Pan Roasted Chicken Provencal

Pan Roasted Chicken Provencal

Tags: Main Course

  • Prep Time: 15 min
  • Cook Time: 60 min
  • Ready Time: 75 min
  • Yield: 4

Ingredients

  • 1/3 cup Pillsbury BEST® All Purpose Flour
  • 3 1/2 pounds chicken breasts and thighs (4 each)
  • Salt and pepper
  • 2 tablespoons Crisco® Pure Canola Oil
  • 3/4 cup Smucker's® Low Sugar™ Reduced Sugar Sweet Orange Marmalade
  • OR Smucker's® Sweet Orange Marmalade
  • 1/2 (16 oz.) package frozen red, yellow and green pepper strips (about 2 1/2 cups)
  • 1 (14 1/2 oz.) can diced tomatoes
  • 2 teaspoons minced garlic
  • 1/4 teaspoon crushed rosemary
  • 1/2 teaspoon ground thyme
  • 1 tablespoon cornstarch
  • 1/4 cup cold water

Preparation Directions

  • PLACE flour in a 1-gallon resealable food storage bag.
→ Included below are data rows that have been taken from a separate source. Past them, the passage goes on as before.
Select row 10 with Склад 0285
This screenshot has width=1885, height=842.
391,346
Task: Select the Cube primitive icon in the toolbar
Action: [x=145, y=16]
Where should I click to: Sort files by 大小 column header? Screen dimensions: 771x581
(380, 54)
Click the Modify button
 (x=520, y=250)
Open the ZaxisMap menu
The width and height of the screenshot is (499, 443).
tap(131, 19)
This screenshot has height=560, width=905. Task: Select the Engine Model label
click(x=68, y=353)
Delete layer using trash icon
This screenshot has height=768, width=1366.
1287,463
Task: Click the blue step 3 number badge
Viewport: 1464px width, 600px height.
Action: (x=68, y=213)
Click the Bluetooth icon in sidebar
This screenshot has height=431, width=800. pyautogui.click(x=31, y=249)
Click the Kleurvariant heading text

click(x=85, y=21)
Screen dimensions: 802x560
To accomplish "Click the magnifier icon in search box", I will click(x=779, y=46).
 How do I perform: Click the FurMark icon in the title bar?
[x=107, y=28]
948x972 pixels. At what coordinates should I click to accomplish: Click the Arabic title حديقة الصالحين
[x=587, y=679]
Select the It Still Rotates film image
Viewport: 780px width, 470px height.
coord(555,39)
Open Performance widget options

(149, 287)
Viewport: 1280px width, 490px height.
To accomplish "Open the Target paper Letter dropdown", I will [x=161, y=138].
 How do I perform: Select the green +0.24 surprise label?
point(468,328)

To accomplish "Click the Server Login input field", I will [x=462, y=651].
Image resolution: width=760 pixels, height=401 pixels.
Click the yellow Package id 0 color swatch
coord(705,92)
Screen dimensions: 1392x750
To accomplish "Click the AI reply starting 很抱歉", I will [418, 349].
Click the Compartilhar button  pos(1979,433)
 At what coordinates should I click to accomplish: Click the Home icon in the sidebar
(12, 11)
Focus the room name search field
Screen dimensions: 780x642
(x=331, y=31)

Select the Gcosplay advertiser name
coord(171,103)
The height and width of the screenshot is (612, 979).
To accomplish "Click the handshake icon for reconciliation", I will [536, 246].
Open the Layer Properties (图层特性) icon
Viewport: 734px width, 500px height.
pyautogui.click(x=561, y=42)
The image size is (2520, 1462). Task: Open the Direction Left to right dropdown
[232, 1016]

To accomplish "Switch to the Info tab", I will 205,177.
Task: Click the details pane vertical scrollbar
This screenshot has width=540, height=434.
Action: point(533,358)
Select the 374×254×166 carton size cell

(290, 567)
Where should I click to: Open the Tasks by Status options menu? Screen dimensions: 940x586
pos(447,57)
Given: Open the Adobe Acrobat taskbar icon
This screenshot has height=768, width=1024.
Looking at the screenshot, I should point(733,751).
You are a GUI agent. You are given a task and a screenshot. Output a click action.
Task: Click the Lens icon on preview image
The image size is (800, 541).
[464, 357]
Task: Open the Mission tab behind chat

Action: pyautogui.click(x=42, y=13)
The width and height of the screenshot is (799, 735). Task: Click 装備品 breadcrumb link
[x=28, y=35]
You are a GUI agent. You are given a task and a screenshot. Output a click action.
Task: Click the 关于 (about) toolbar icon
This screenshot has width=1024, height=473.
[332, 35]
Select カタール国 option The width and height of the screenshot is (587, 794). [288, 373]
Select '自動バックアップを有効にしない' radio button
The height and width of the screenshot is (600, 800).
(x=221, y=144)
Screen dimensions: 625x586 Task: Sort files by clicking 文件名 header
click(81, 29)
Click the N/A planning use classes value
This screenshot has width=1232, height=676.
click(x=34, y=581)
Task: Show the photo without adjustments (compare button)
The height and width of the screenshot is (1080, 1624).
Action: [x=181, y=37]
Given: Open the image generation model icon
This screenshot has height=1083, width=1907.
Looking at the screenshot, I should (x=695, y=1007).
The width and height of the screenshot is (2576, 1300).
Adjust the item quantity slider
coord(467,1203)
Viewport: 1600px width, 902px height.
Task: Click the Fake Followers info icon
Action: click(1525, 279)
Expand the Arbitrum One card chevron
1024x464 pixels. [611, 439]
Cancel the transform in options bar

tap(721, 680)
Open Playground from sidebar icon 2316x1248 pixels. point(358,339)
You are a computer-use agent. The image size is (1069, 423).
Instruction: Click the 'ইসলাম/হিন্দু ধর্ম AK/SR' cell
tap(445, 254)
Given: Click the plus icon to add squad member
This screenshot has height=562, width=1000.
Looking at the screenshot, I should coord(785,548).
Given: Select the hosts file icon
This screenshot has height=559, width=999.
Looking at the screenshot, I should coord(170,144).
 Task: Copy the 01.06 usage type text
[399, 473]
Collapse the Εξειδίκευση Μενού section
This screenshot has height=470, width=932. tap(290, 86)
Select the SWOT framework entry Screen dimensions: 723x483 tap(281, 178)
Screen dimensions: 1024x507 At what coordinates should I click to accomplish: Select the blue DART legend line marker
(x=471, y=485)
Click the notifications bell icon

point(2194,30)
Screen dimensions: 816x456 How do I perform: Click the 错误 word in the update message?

Add chicken to flour, one piece at a time, shaking to coat with flour. Repeat with remaining chicken. Season chicken on all sides with salt and pepper.
  • HEAT oil in large skillet over medium-high heat. Add chicken, cooking until well-browned on all sides. Remove chicken from skillet. Drain oil from pan.
  • COMBINE orange marmalade, pepper strips, tomatoes, garlic, rosemary and thyme in skillet. Stir. Place chicken on vegetable mixture skin side down. Bring to a boil. Reduce to a simmer and cover.
  • COOK chicken 35 to 40 minutes, turning chicken skin side up halfway through cooking time. Cook until internal temperature reaches 165°F and juices run clear when pricked with a fork.
  • WHISK cornstarch into 1/4 cup of cold water. Place chicken on serving dish. Stir cornstarch mixture into vegetables. Cook until thickened. Spoon vegetable mixture on top of chicken.
  • TIP Delicious served over cooked rotelle or fusilli pasta.

Nutritional Information Per Serving

Serving Size (1/4), Calories 480 (Calories from Fat 130), Total Fat 13g (Saturated Fat 2g, Trans Fat 0g), Cholesterol 150mg, Sodium 740mg, Total Carbohydrate 37g (Dietary Fiber 3g, Sugars 21g), Protein 49g; Percent Daily Value*: Vitamin A 10%, Vitamin C 20%, Calcium 6%, Iron 10%.

*Percent Daily Values are based on a 2,000 calorie diet.